**What to work on:** Consider the data that follows and state how many lines contain the string "témoins", using the number alone.

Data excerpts
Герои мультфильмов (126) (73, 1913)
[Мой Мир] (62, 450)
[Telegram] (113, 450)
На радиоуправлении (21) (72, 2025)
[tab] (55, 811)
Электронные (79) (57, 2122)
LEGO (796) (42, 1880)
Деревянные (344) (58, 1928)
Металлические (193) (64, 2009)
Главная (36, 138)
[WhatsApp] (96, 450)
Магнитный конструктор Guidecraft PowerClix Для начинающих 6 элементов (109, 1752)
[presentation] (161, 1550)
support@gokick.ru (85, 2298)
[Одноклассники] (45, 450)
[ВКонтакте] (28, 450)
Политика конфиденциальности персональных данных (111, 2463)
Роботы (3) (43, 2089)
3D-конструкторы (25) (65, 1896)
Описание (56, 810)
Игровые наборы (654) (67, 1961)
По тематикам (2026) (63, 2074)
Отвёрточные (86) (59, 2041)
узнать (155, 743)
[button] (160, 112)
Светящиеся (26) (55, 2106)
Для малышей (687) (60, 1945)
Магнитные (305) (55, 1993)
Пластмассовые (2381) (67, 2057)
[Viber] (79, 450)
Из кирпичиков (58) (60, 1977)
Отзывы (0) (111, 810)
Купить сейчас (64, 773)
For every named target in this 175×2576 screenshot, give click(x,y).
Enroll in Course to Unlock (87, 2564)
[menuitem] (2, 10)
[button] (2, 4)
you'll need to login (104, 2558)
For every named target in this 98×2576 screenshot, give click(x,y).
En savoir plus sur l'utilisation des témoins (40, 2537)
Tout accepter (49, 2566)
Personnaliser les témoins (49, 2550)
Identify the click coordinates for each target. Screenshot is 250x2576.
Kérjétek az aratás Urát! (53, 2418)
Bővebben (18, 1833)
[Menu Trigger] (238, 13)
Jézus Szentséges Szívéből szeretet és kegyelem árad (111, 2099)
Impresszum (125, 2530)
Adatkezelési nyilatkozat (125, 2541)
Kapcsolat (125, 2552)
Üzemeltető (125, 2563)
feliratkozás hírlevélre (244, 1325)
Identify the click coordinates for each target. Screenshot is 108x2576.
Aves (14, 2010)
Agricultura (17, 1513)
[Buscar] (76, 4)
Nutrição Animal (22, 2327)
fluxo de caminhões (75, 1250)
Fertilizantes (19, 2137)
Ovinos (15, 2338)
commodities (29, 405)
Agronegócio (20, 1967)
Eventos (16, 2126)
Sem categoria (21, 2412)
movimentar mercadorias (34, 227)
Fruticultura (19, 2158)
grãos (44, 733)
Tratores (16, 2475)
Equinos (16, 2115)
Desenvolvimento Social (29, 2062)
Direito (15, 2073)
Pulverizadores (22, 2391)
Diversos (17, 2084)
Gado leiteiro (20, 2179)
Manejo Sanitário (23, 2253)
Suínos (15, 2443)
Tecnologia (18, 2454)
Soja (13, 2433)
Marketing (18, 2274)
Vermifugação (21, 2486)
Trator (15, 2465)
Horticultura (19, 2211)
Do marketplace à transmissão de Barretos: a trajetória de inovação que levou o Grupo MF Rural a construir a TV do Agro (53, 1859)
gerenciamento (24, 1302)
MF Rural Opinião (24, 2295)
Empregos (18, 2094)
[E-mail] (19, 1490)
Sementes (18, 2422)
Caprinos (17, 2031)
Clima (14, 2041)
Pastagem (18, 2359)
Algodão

**Solution to this problem:** 2